___ Records to use ___
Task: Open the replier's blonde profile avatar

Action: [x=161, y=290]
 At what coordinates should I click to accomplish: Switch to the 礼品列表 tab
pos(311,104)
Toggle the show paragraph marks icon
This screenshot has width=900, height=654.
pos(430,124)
___
Your assignment
Copy, exactly and with nothing added, the lines from the one containing "At what coordinates" through the end of the records.

Task output
 At what coordinates should I click to accomplish: Switch to the 礼品列表 tab
pos(311,104)
Toggle the show paragraph marks icon
This screenshot has width=900, height=654.
pos(430,124)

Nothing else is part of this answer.